What consistent method of adjustment do you plan to use to display all the times in the same list? Clearly they have to be adjusted the same for any sort of sensical ordering or comparison, and it makes sense to adjust them for the observer so he can view them in his own time. Yet now, adjusting the historical date of the time recorded for the observing-DST location has to be done in terms of the viewing location's DST rules, which can also lead to incorrect assumptions.

So yet again it seems that time data needs to either be stored in UTC and viewed in UTC with an adjustment for the CURRENT offset only and the user knowing this information and making allowances for it, or time data needs to be stored in UTC and ALSO the client's time and the client's location, in some format or other, so that true reconstruction of "the time" can be answered from every perspective needed: any location, observing any DST rules, during any DST phase. At historical review time, there is a huge list of possible dates to display for a single recorded UTC time:

  • The UTC time of the event (the one place where all the madness is overcome!)

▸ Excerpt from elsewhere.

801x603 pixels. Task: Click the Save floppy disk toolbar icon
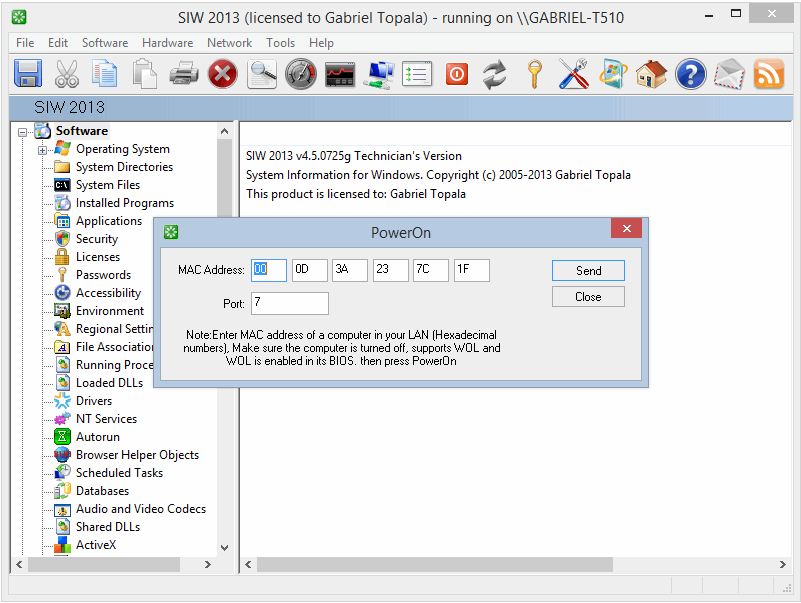click(27, 74)
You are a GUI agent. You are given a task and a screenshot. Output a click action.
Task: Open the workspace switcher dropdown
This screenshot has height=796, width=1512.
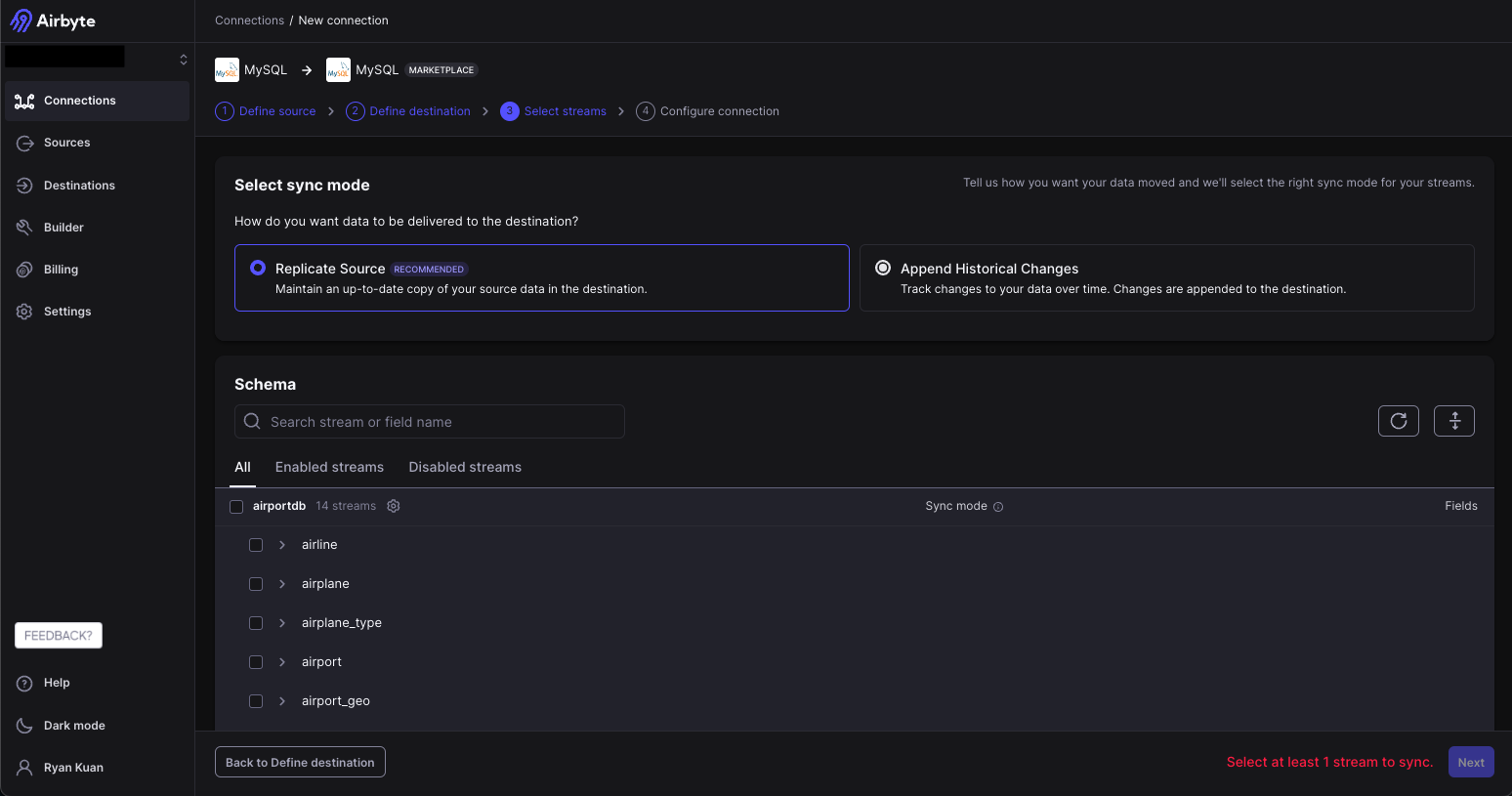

  • The time of the event at the event location, using the DST offset of the event location then

  • The time of the event at the event location, using the DST offest of the event location now

  • The time of the event at the user's location, using the DST offset of the user location then

  • The time of the event at the user's location, using the DST offset of the user location now

  • The time of the event at the event location, using the DST offset of the user location then

  • The time of the event at the event location, using the DST offset of the user location now

In closing, the getdate() - getutcdate() idea might be useful in conjunction with the client's stated known offset to determine if the client is observing DST *now*, but by itself can never solve the problem of fully-sensible historical time display in any time zone observing any DST rules (that themselves change over time).